Lore Segal's tour de force look at the New York literary scene was a hit when it was first released in the 1970s, winning the praise of the literary elite. John Garnder called it “magical.” William Gass said it was “witty, elegant, beautiful.” Stanley Elkin called it “a shamelessly wonderful novel, so flawless one feels civilized reading it.”
It's been a cult classic ever since, and appears here in its full, original text, as fresh as ever: the story of the whimsical New York poet Lucinella and her adventures among the literati. It starts at Yaddo writers colony, where life is idyllic, meals are served to you in your rooms, and cocktails are ready at day's end ... and still the writers complain and compete. Then it moves back to New York City, where the pampered once again face reality, and wonder: Will a different husband ... or the right publisher ... or the perfect filing system ... put life in order?
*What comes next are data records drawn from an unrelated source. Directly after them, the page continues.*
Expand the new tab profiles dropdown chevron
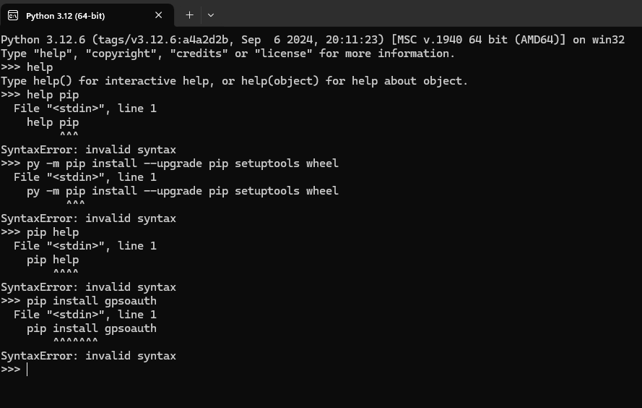 pos(210,15)
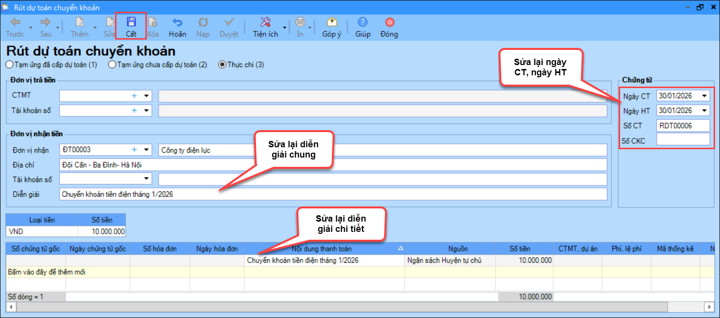720x318 pixels.
Task: Select the Thực chi (3) option
Action: point(222,65)
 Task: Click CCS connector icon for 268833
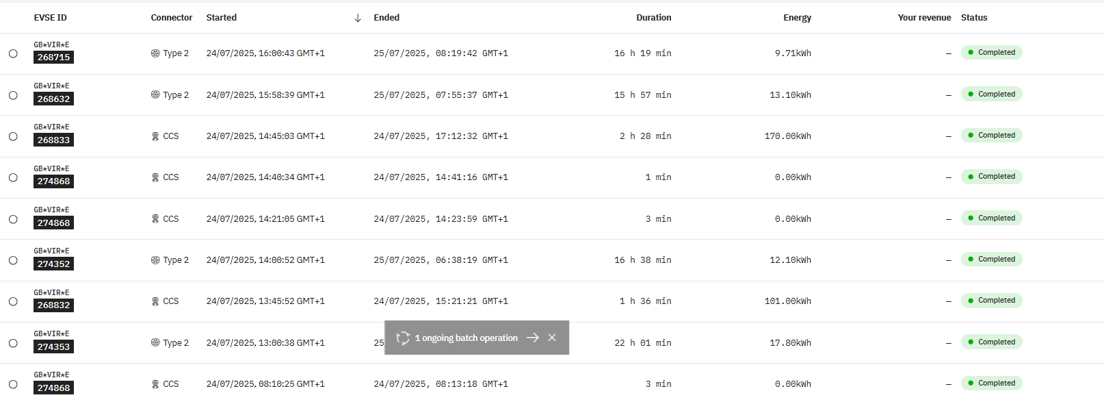click(x=155, y=136)
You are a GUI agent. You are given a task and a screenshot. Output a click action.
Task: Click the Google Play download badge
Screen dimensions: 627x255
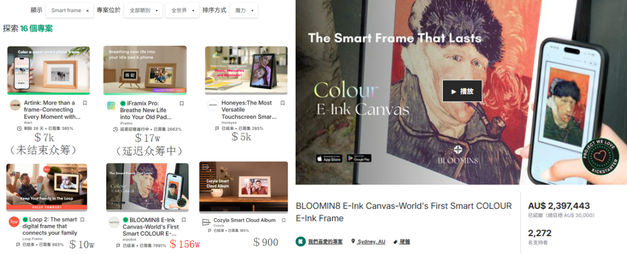(359, 158)
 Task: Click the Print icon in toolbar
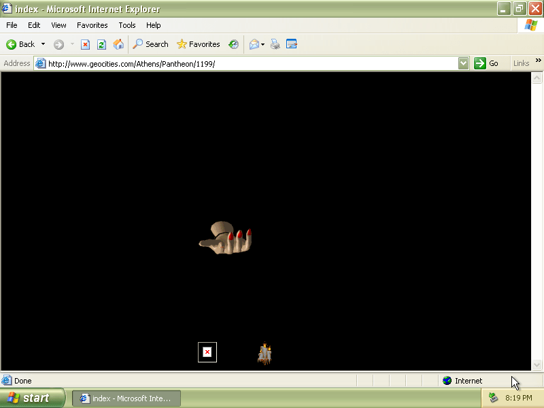click(275, 44)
Lucinella and her circle feel lacking and keep looking, busily going to parties and watching one another 's lives closely for signs of happiness, love and despair.
Segal depicts it all with a perfect blend of love and malice. And at the center is Lucinella herself, so full of humanity and frailty that these divertissements do her to death. “Here,” as Cynthia Ozick says, “is the enchanted microcosm, the laughter of mortality.”
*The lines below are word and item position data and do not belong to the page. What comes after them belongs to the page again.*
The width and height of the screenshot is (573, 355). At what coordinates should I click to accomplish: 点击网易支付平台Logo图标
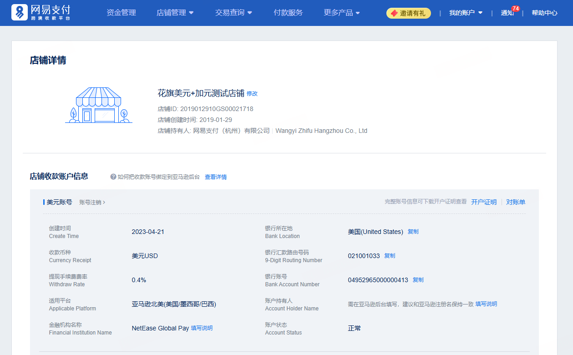pyautogui.click(x=19, y=13)
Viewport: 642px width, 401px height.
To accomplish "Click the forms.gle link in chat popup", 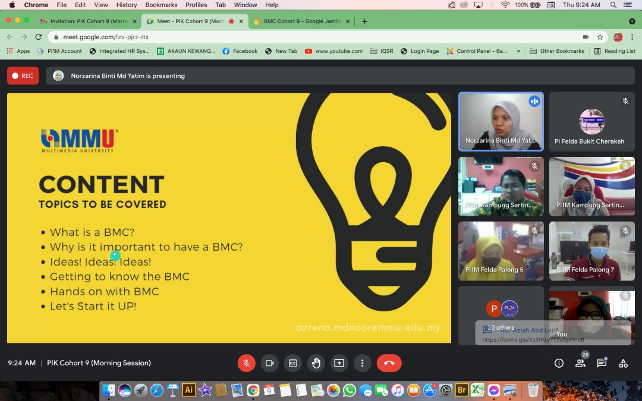I will tap(533, 340).
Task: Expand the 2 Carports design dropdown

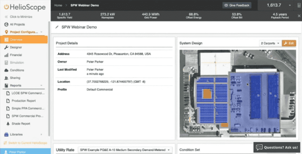Action: click(270, 43)
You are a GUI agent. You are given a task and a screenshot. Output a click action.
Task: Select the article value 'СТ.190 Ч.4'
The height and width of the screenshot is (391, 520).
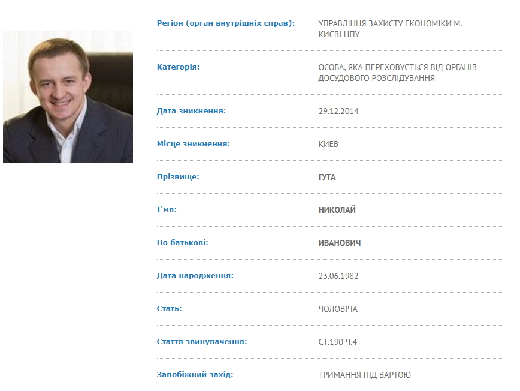pos(338,342)
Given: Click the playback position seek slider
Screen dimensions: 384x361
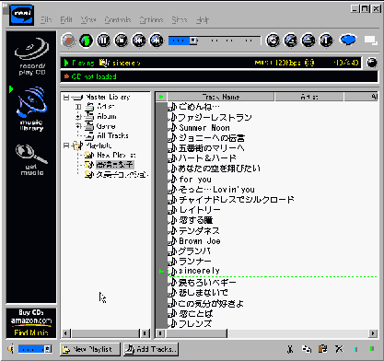Looking at the screenshot, I should click(215, 41).
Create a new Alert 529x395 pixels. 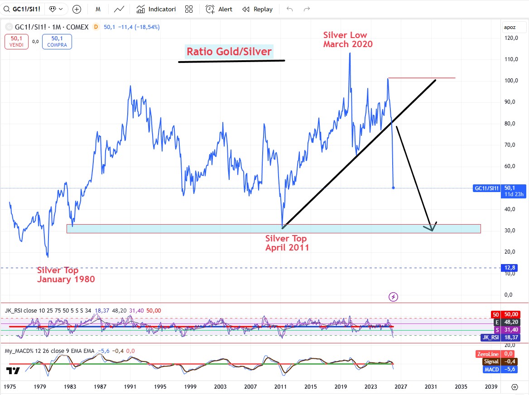pyautogui.click(x=219, y=9)
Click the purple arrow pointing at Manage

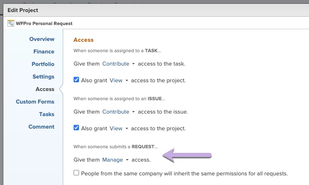(x=187, y=155)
The Contemporary Art of the Novella series is designed to highlight work by major authors from around the world. In most instances, as with Imre Kertész, it showcases work never before published; in others, books are reprised that should never have gone out of print. It is intended that the series feature many well-known authors and some exciting new discoveries. And as with the original series, The Art of the Novella, each book is a beautifully packaged and inexpensive volume meant to celebrate the form and its practitioners.